As we learn, Fear Talk is not inevitably fear talk. ‘There’s a twist to it, because the title track is actually a love song’, Ronald says. ‘Once it ended up on the album and we decided to make it the title track, the term instantly became incredibly charged with meaning. It’s exciting that the term is able to associate and link so many different layers.’ It turns out that creating the album meant not only overtaking inhibitions, but finding a way to work together in a changed setup following the release of the Tides EP, explains Dennis Hofmann. ‘After we had managed to arrange those tracks live, we found ourselves in a new situation – I was suddenly part of the creative process.’ However, their first attempt to write songs together as a three-piece in a studio was unfruitful as Ronald recounts: ‘It completely escalated and didn’t function at all – we only wrote one song there. We soon realized that communication becomes so strong that we become inhibited and unable to be creative.’

Overcoming one’s inhibitions

The solution, according to Ronald, was to work separately and flesh out ideas until they are ready to be heard by the others. ‘That alleviates the pressure and the feeling of being pent-up while at the same time forcing you to work hard on it. Such a kind of distance is very important to me.’ This kind of workflow soon became the defining characteristic of the production process. ‘We seldom worked on the album all together, but of course we always had the material of the others’, explains Marin. ‘One of us did something with our producer, then somebody else came on board. This necessarily focussed our communication on the musical aspect. We were confronted with what others had done and tried to find an answer to it.’

‘What was central to the recordings was allowing ourselves to speak as musicians. We didn’t map out everything beforehand, but rather tried to play as it comes natural to us in the moment. We did try to incorporate jam aspects, but of course that occurs within this corset of computers and backing tracks we have.’ (Ronald)

Producer Marvin Horsch played a vital part in the process, pushing the members of Xul Zolar to both leave their comfort zone and trust their instinct as musicians. ‘We all come from entirely different genres, yet still we tried to use what came from within ourselves but wouldn’t necessarily be associated with this kind of music’, Dennis Hofmann explains. With Horsch’s assistance, the band consecutively peeled down layers, opting for more prominent individual parts rather than a dense mosaique of sounds – a process that didn’t come without its own challenges. ‘There was indeed resistance during the production of the album that needed to resolve itself and which was different from the EP’, Ronald recounts.

‘The EP was about pushing all elements as far as possible into the background and conceal them, to make them merge into a complete equality of all elements. With the album, it was resolved by Marvin sometimes forcing us to concentrate on our performances – such as trying to get me to sing properly, for instance.’ (Ronald)

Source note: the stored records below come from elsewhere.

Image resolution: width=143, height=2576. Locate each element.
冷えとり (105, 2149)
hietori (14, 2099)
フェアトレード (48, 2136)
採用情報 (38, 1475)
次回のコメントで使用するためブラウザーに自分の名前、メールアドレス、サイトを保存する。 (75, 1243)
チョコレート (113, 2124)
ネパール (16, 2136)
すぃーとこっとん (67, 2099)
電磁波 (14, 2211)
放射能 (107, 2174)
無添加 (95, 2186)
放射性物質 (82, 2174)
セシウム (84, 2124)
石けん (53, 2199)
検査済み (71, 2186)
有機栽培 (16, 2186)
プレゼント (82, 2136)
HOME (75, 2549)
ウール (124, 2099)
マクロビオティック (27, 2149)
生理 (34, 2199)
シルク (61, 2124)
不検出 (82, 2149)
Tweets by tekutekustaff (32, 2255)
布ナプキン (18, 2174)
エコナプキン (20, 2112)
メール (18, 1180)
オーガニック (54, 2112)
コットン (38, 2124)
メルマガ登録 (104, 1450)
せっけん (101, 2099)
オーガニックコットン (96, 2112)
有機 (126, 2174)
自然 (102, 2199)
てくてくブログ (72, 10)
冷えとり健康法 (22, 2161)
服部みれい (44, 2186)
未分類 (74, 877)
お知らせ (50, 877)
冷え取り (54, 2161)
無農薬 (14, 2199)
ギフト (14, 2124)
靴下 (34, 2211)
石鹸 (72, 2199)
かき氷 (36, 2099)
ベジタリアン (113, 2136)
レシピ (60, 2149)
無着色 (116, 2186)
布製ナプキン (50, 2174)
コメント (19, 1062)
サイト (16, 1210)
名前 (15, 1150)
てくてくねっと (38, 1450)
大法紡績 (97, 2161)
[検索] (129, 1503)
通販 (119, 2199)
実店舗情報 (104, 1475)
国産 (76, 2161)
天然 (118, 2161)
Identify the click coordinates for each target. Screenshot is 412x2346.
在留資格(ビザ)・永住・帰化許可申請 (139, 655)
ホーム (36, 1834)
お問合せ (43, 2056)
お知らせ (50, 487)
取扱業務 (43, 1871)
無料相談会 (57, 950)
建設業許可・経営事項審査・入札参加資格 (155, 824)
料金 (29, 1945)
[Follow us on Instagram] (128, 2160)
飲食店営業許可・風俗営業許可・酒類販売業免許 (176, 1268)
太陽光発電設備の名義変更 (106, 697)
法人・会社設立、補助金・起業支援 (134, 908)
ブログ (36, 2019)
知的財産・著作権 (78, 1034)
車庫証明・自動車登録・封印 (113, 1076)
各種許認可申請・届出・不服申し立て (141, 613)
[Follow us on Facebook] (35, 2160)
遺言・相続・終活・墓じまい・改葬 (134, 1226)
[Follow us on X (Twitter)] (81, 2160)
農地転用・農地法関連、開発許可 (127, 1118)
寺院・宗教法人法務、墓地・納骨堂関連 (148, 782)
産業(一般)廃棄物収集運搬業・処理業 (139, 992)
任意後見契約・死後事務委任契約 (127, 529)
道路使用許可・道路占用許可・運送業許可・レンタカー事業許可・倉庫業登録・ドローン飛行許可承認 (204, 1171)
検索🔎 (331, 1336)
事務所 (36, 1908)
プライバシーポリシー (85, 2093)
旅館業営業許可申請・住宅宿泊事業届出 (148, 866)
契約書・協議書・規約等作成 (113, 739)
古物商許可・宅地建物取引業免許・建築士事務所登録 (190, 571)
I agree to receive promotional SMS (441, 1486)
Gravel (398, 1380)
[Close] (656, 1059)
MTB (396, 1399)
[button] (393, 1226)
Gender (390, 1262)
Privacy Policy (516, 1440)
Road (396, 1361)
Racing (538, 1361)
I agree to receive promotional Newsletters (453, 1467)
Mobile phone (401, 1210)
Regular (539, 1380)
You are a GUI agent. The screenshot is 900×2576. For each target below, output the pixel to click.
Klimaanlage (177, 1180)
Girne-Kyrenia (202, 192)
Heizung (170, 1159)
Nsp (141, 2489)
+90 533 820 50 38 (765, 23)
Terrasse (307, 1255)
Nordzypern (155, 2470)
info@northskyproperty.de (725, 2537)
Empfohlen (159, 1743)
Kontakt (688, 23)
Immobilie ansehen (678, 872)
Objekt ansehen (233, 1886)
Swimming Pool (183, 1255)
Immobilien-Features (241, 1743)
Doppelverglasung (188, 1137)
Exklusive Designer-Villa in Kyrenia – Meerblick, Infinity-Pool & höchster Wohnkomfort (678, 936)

Listening to the record gives the impression that Fear Talk did indeed alleviate some of the concerns the band had harboured beforehand. What is more, it seems like it also gave answers to questions that occurred before and during the production of the album: ‘What is Xul Zolar all about, what are we good at, which of our skills make sense in combination with the others?’ And according to Ronald, he too saw a radical change taking place: ‘It was letting go of a paradigm: of trying to reduce a song as much as possible to a set of few melodic and harmonic elements and attempting to recreate the moment of a chorus in every minute of a song.’ Instead, Xul Zolar were finally following the flow. ‘During the creative process we noticed that these songs are becoming more and more band-like and this is where it unconsciously leads to’, Dennis Hofmann concludes. ‘We took it from there and said ‘this is happening, we need to push it further’.’ And so they did.